Lifestyle brands like BMW, Mercedes, Audi and Jaguar are already among the most profitable brands in the US, with revenues from their US operations reaching $2.2 trillion.

They also have some of the biggest market shares, and they are not going away.

But Trump’s proposed tax hike on luxury cars will hit them harder, as it will take away a tax break for the US.

If a luxury car is bought in the UK, for example, its sales tax will rise from 25% to 35% when it’s sold in the USA, making it an even greater loss for a luxury brand.

The luxury car industry is a $10 trillion business, according to Lux Research, and the Trump proposal will hit a lot of them hard.

The US luxury car market is estimated to be worth $8 billion a year, and some analysts say it’s on track to surpass the value of the auto industry in 2019.

“It’s a huge loss for the luxury car makers, because if you look at the US market, we have a very strong luxury car sector and we have an excellent supply chain,” said Stephen Calkins, senior research analyst at consumer consulting firm FBR.

“If we lose this tax break, it’s going to hit them hard.”

Trump’s proposed 35% tax on luxury car sales will also make it harder for luxury brands to find investors.

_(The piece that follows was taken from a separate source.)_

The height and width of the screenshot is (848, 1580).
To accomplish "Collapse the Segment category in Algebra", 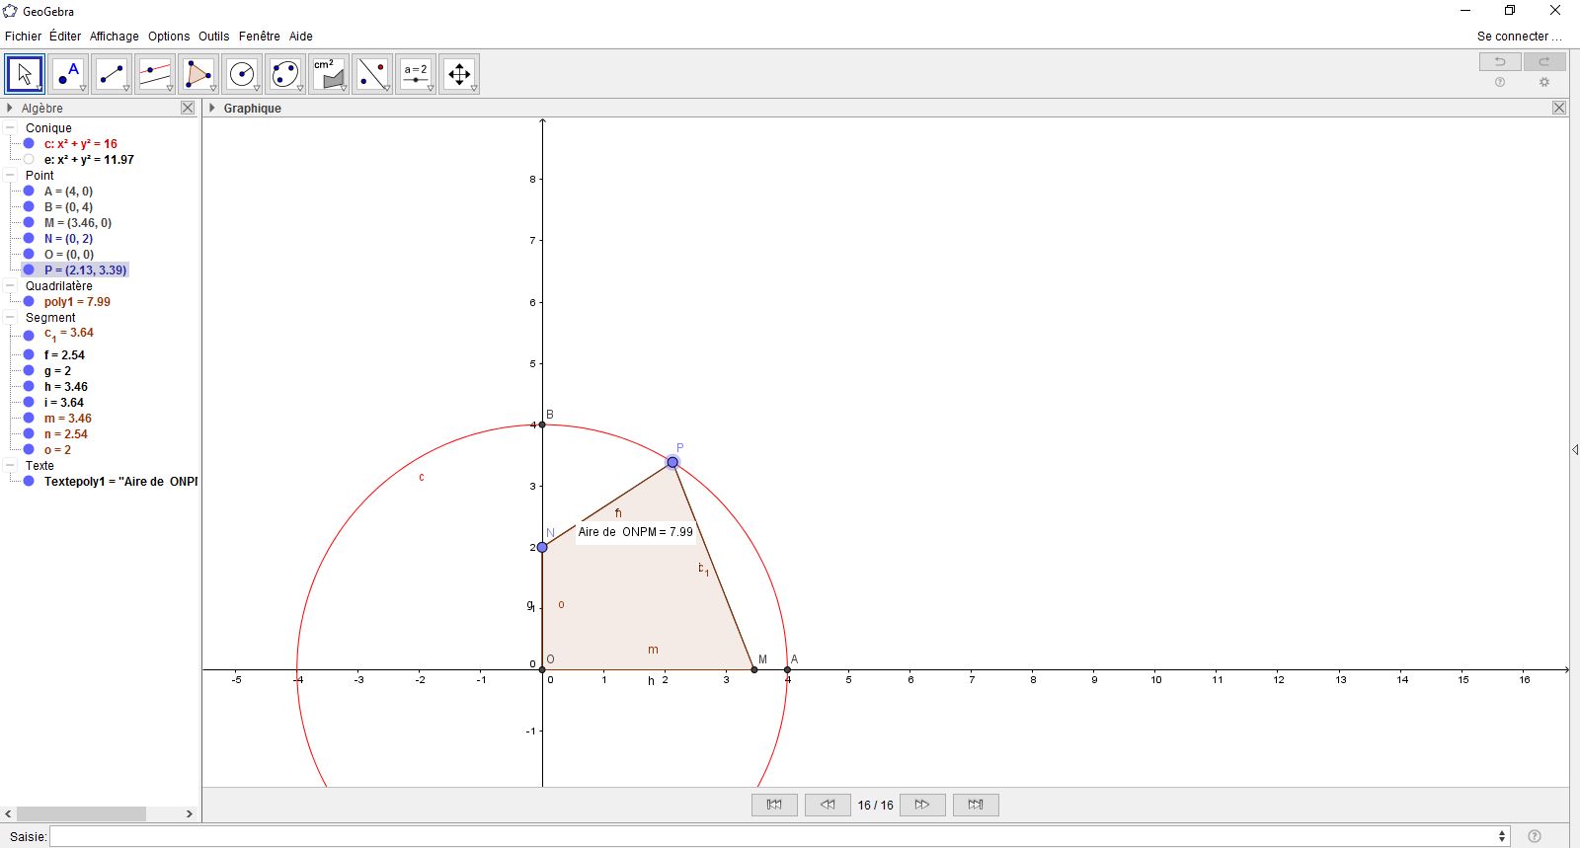I will pos(10,318).
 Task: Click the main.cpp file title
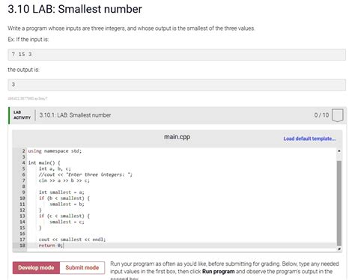point(177,137)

Lux Research estimates that only 3.6% of luxury brands would be able to raise money in the first year after the tax hike takes effect.

And if the tax hikes take effect, only 10% of these brands would have a source of financing to fund their luxury car projects.

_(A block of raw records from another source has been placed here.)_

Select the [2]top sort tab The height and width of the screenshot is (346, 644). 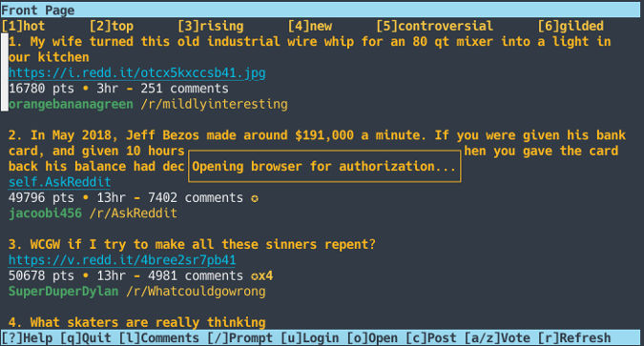point(112,27)
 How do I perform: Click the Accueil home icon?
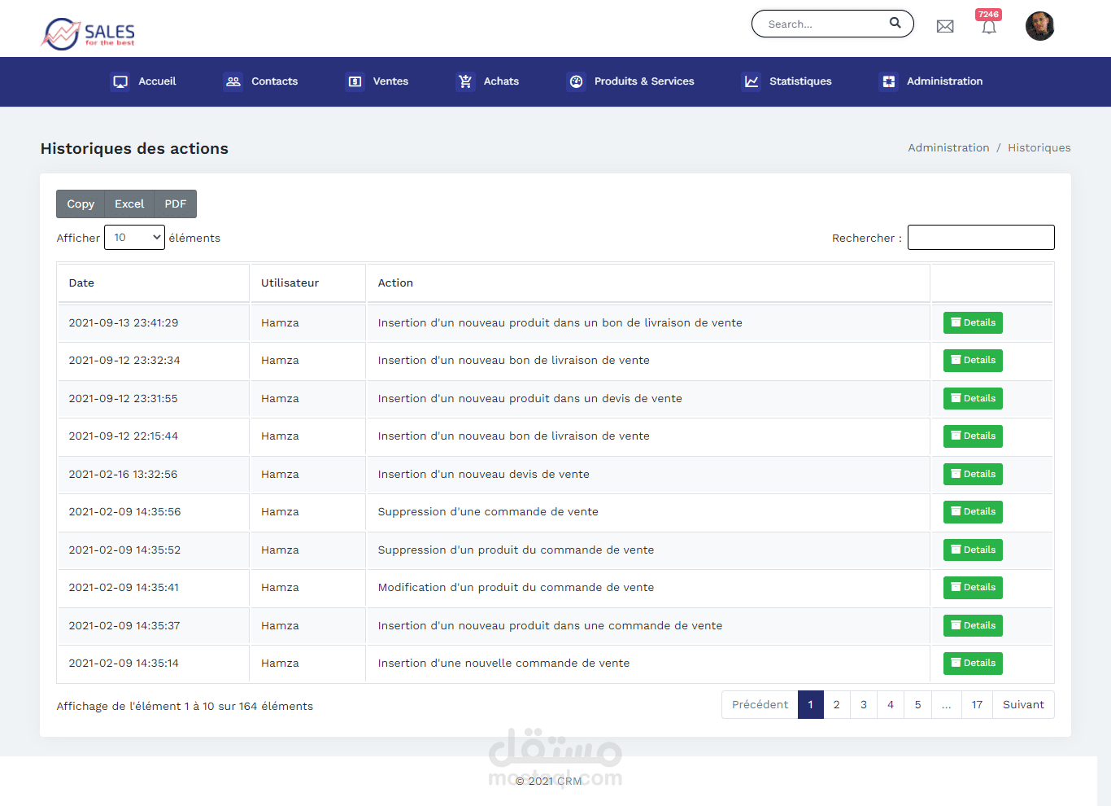[x=120, y=81]
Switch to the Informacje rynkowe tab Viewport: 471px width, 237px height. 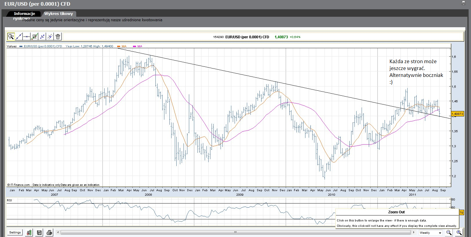(x=24, y=14)
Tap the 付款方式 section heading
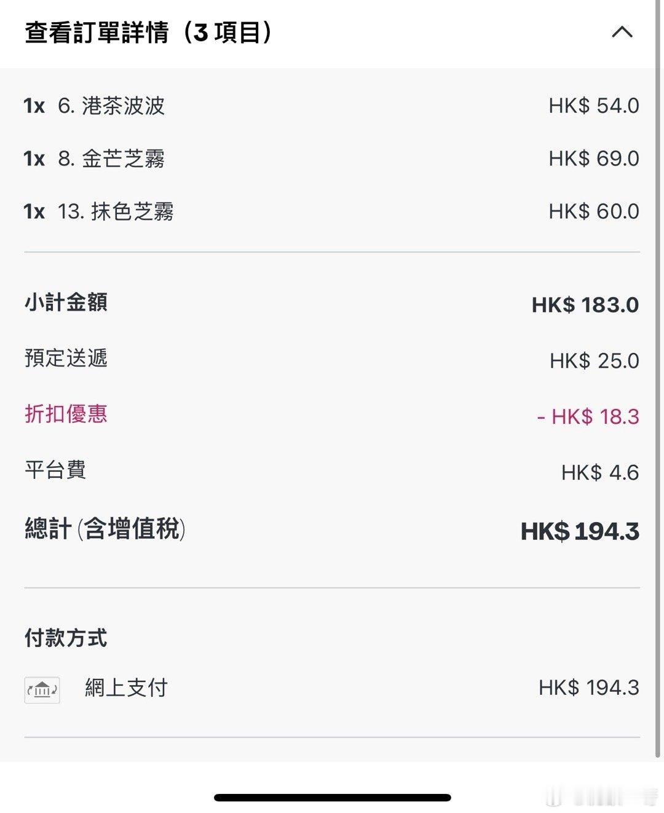 [66, 638]
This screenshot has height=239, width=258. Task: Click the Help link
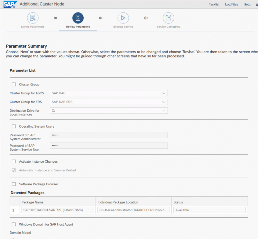tap(247, 5)
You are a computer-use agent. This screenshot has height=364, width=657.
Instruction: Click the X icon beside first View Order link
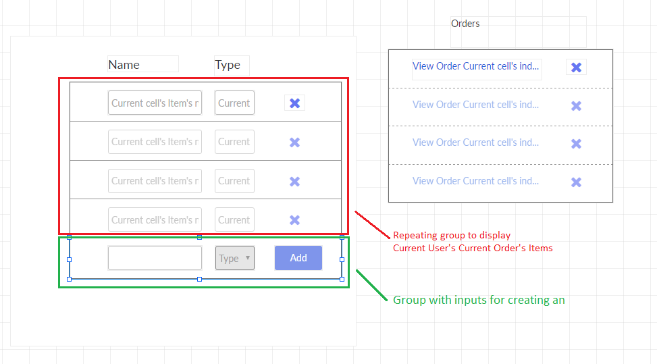pyautogui.click(x=576, y=67)
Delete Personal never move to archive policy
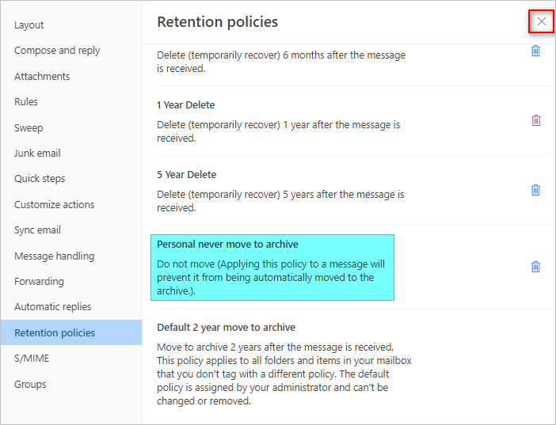 tap(535, 267)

The US luxury automobile market is expected to be valued at $10 billion in 2019, and there are already some major players in the market.

Audi and Mercedes are two of the largest luxury car companies in the world, and their luxury models are sold in more than 60 countries.

In 2017, Mercedes and Audi made more than $10.4 billion in sales, according the research firm Lux Research.BMW is the largest brand in the luxury vehicle market.

It sells a variety of vehicles in the U.S. and Canada.

BMW, which has more than 5,000 employees in the United States and Canada, is the world’s largest automaker and employs more than 9,000 people.

BMW has about 4.5 million U.s. employees.

It also has a substantial global presence, with sales in Germany, Japan and South Korea.

Mercedes-Benz, which makes the Mercedes-class luxury sedan, sells more than 10 million cars worldwide.

It has a large presence in Europe, the Middle East, Africa and Asia.

“This will be a blow to our luxury car business in the long term, and it’s an even bigger blow to BMW in the short term,” said BMW CEO Harald Krueger.